There are two options for using this dependency.

- Install [docker](https://www.docker.com/) and set `docker = TRUE` when using `taxastand` functions.

OR

- Install the two programs included in [taxon-tools](https://github.com/camwebb/taxon-tools), `parsenames` and `matchnames`.

## Similar work

- [ROpenSci](https://ropensci.org/) has a [task view](https://github.com/ropensci/taxonomy) summarizing many tools available for taxonomy.

- [taxize](https://github.com/ropensci/taxize) is the "granddaddy" of taxonomy packages in R. It can search around 20 different taxonomic databases for names and retrieve taxonomic information.

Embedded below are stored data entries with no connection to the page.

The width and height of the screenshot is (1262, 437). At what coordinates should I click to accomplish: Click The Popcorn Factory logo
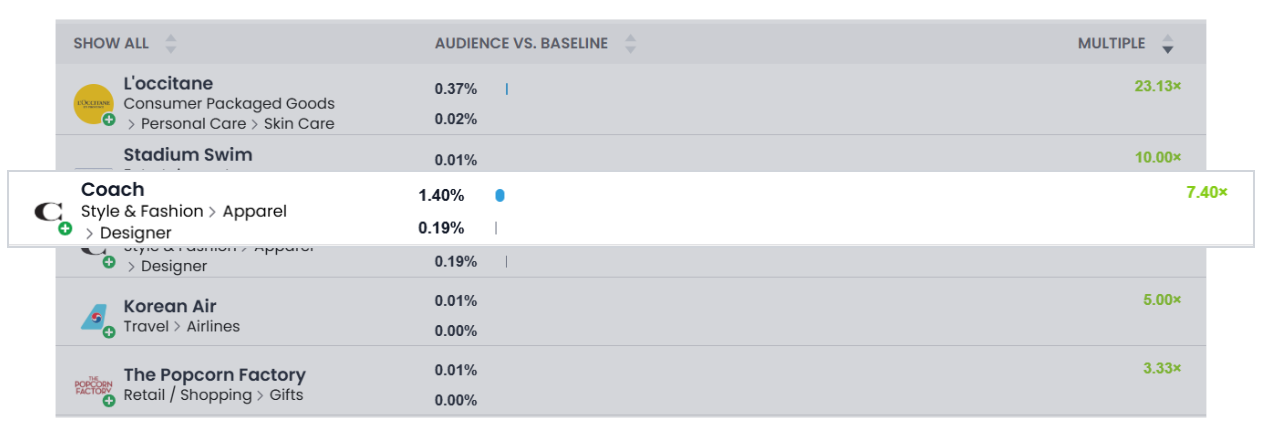click(x=93, y=386)
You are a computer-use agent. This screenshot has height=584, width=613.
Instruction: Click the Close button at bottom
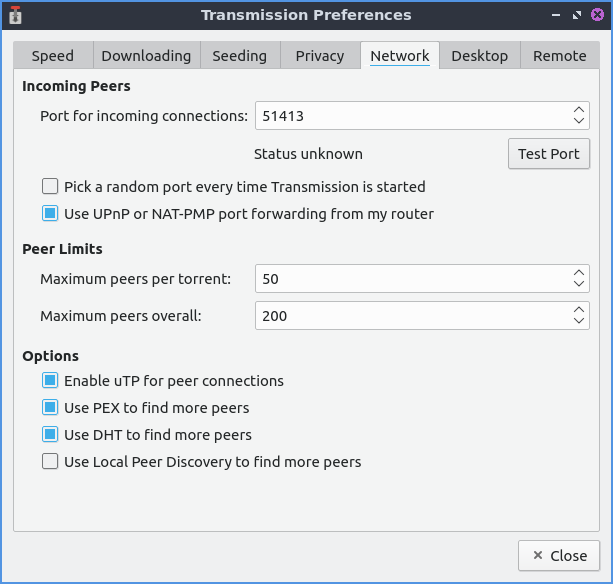558,555
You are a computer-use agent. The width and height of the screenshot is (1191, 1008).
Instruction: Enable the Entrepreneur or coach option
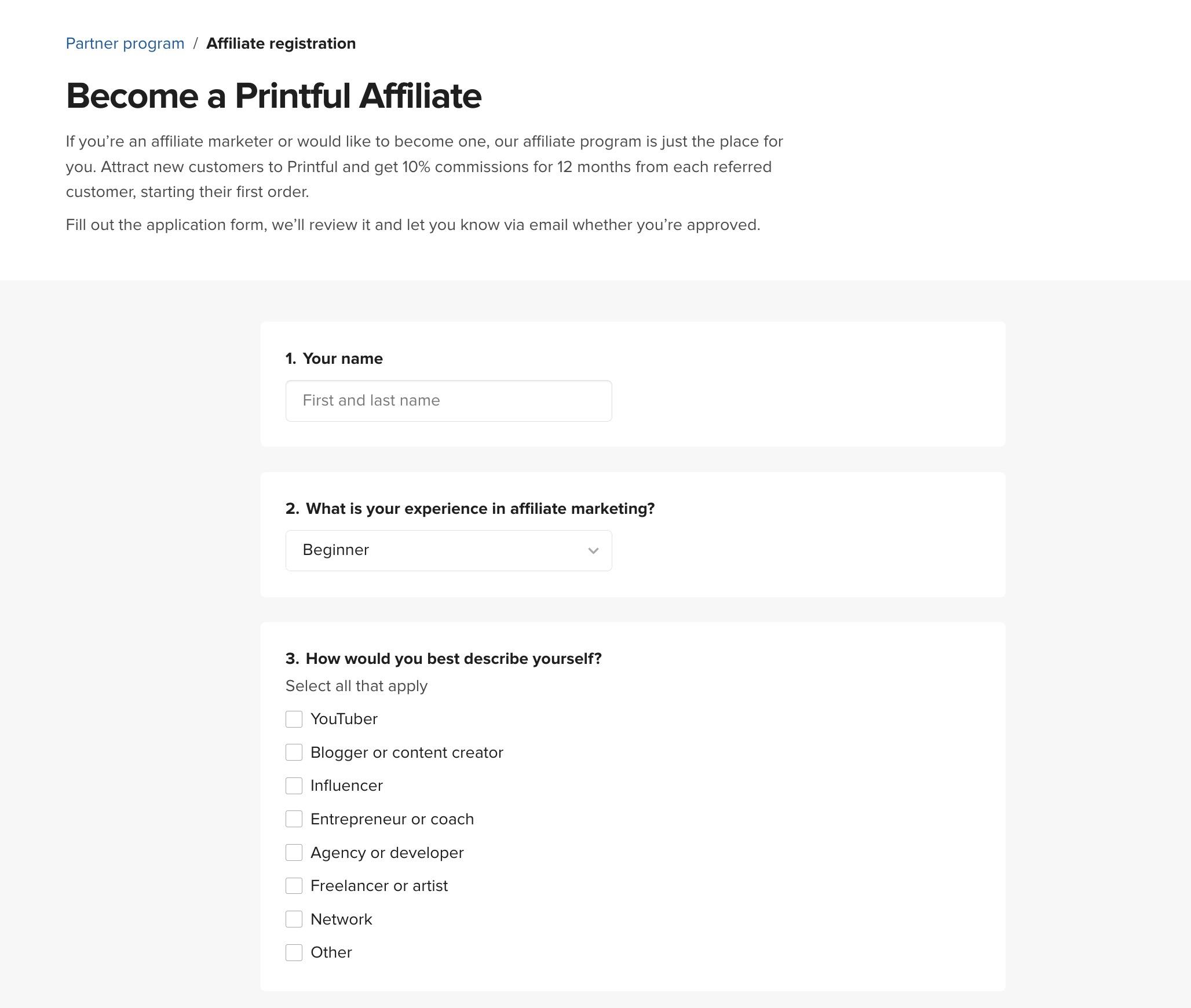tap(294, 819)
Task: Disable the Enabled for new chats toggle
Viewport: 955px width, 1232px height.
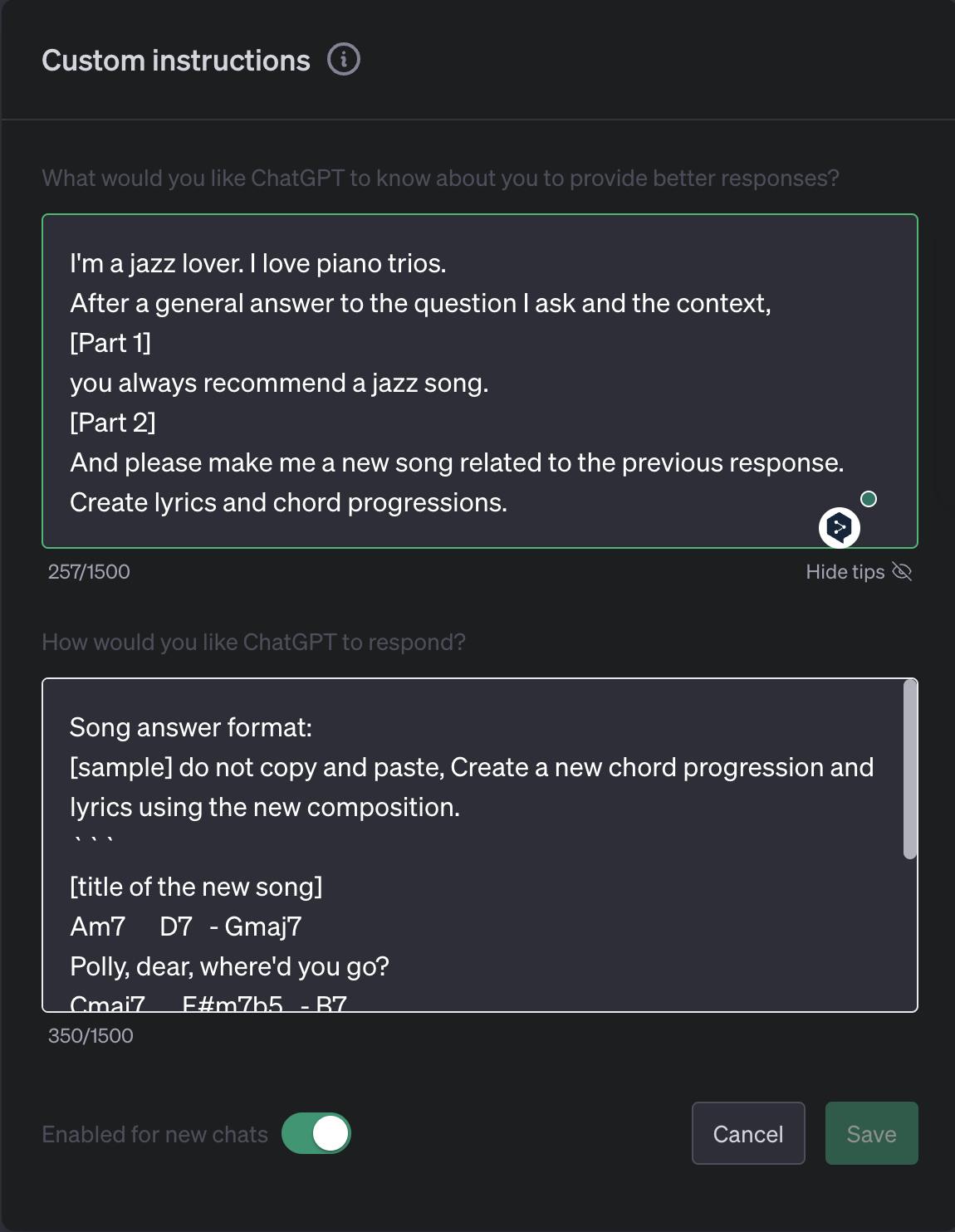Action: point(316,1133)
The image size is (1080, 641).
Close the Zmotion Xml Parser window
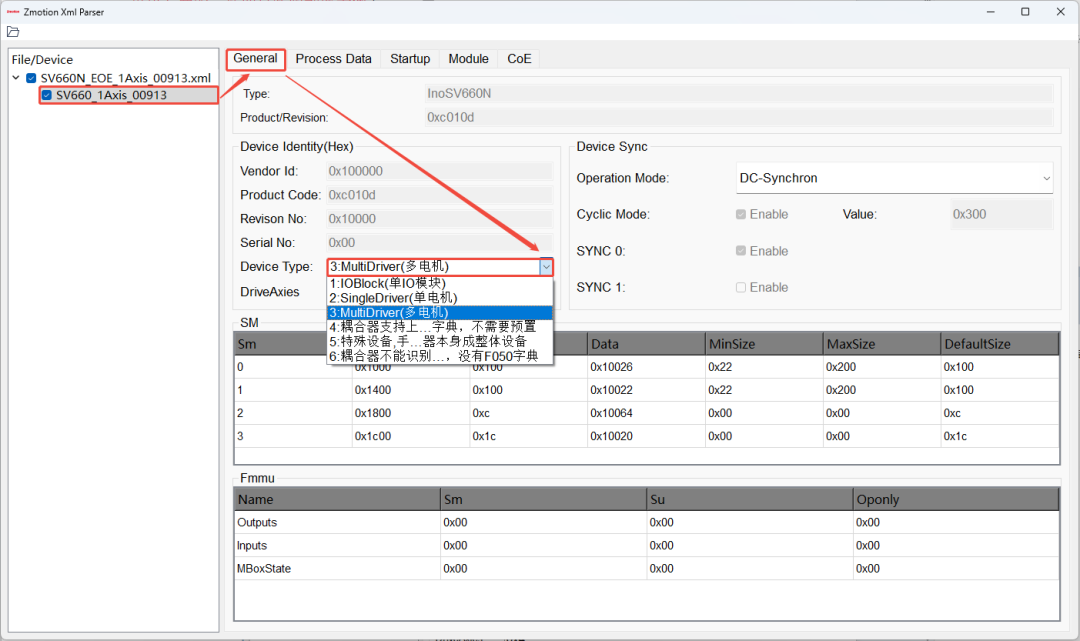click(x=1061, y=12)
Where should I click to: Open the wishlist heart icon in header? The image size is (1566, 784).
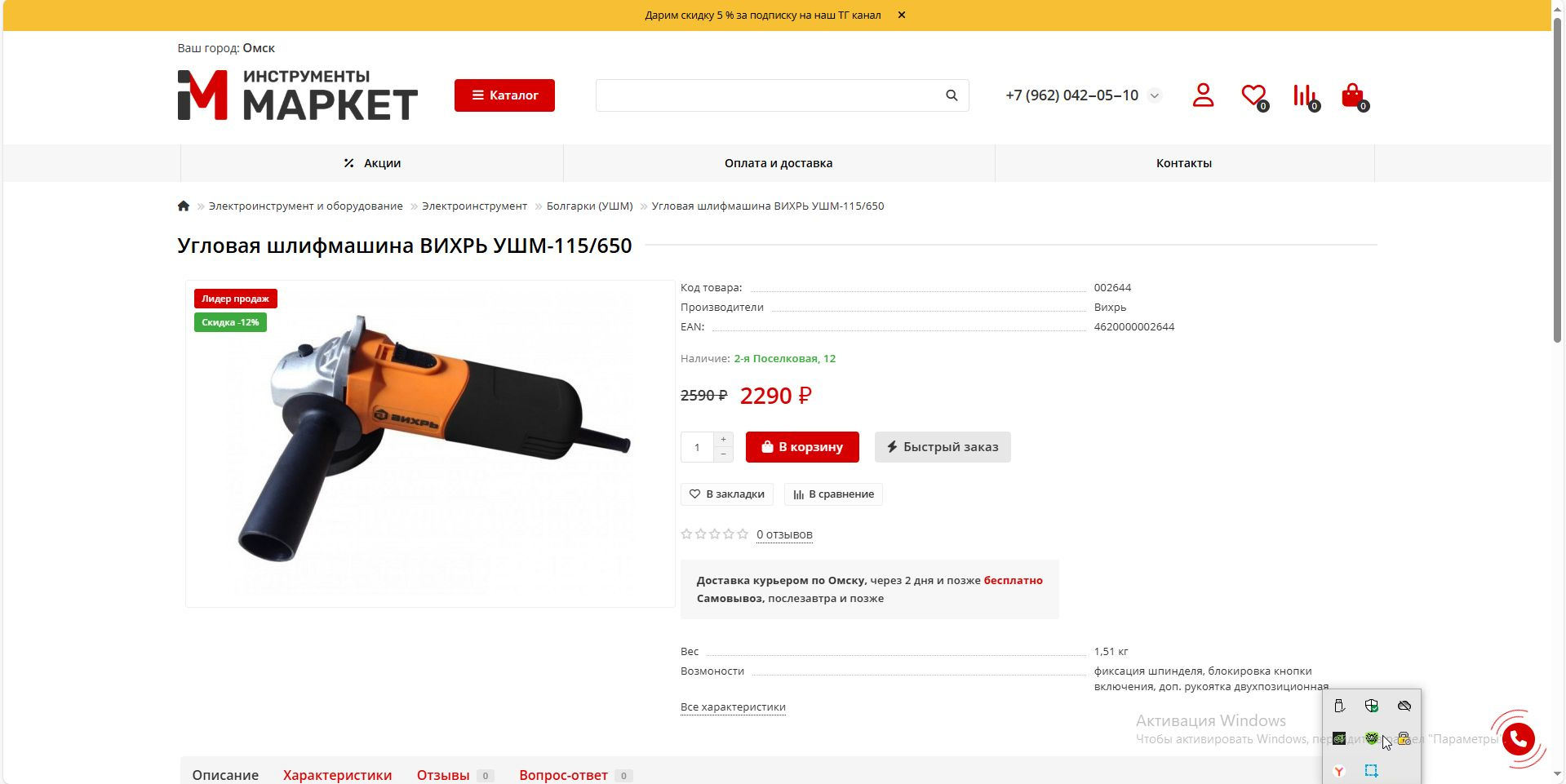point(1254,96)
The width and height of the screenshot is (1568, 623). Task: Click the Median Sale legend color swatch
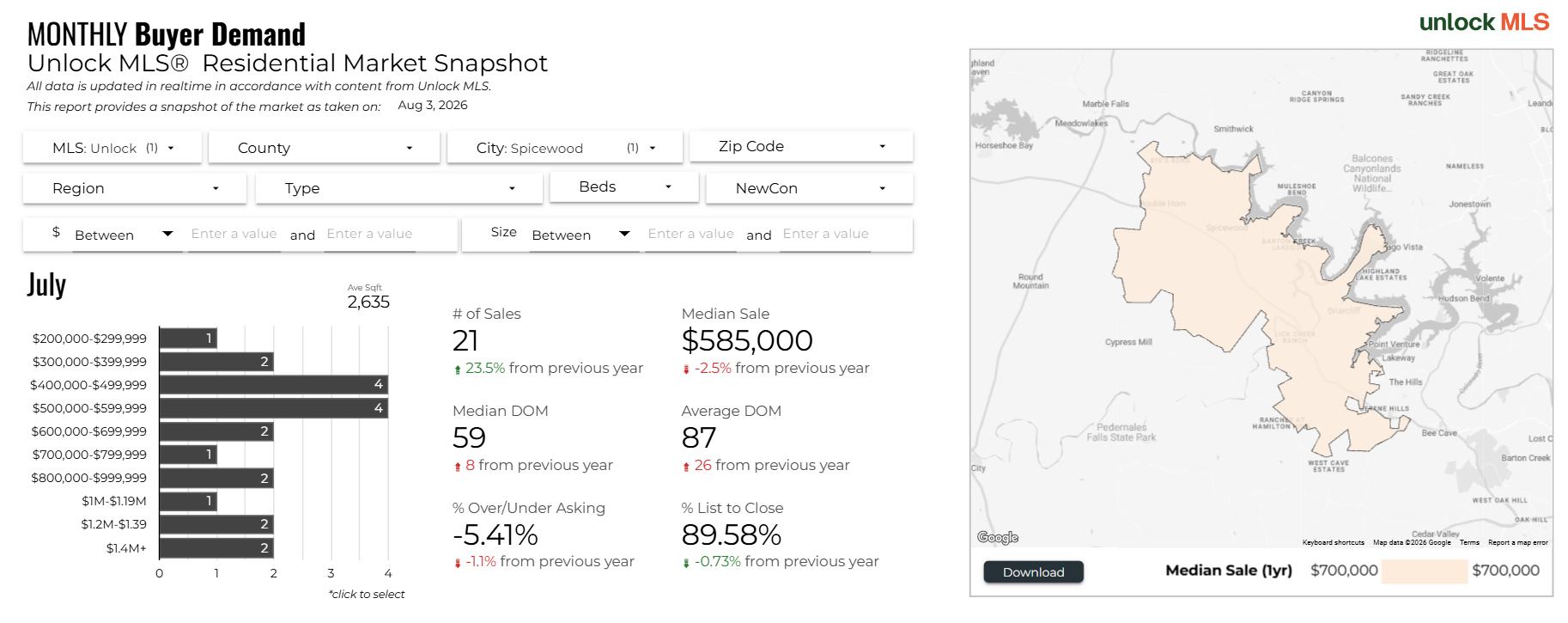click(1425, 571)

- [TNRS](http://tnrs.iplantcollaborative.org/), the Taxonomic Name Resolution Service, is a web application that resolves taxonomic names of plants according to one of six databases.

- [taxizedb](https://github.com/ropensci/taxizedb) downloads taxonomic databases and provides tools to interface with them through SQL.

- [taxadb](https://github.com/ropensci/taxadb) also downloads and searches taxonomic databases. It can interface with them either through SQL or in-memory in R.

- [taxonstand](https://cran.r-project.org/web/packages/Taxonstand/index.html) has a very similar goal to `taxastand`, but only uses [The Plant List (TPL)](http://www.theplantlist.org
) as its taxonomic standard and does not allow the user to provide their own. Note that TPL is no longer being updated as of 2013.

## Motivation

Although existing web-based solutions for taxonomic name resolution are very useful, they may not be ideal for all situations: the choice of reference database to use for standardization is limited, they may not be able to handle very large queries, and the user has no guarantee that the same input will yield the same output at a later date due to changes in the remote database.

Furthermore, matching of taxonomic names is not straightforward, since they are complex data structures including multiple components (e.g., genus, specific epithet, basionym author, combination author, etc). [Of the tools mentioned above](#similar-work) only [TNRS](http://tnrs.iplantcollaborative.org/) can fuzzily match taxonomic names based on their parsed components, but it does not allow for use of a local reference database.

The motivation for `taxastand` is to provide greater flexibility and reproducibility by allowing for complete version control of the code and database used for name resolution, while implementing fuzzy matching of parsed taxonomic names.

## Example

Here is an example of fuzzy matching followed by resolution of synonyms using the dataset included with the package.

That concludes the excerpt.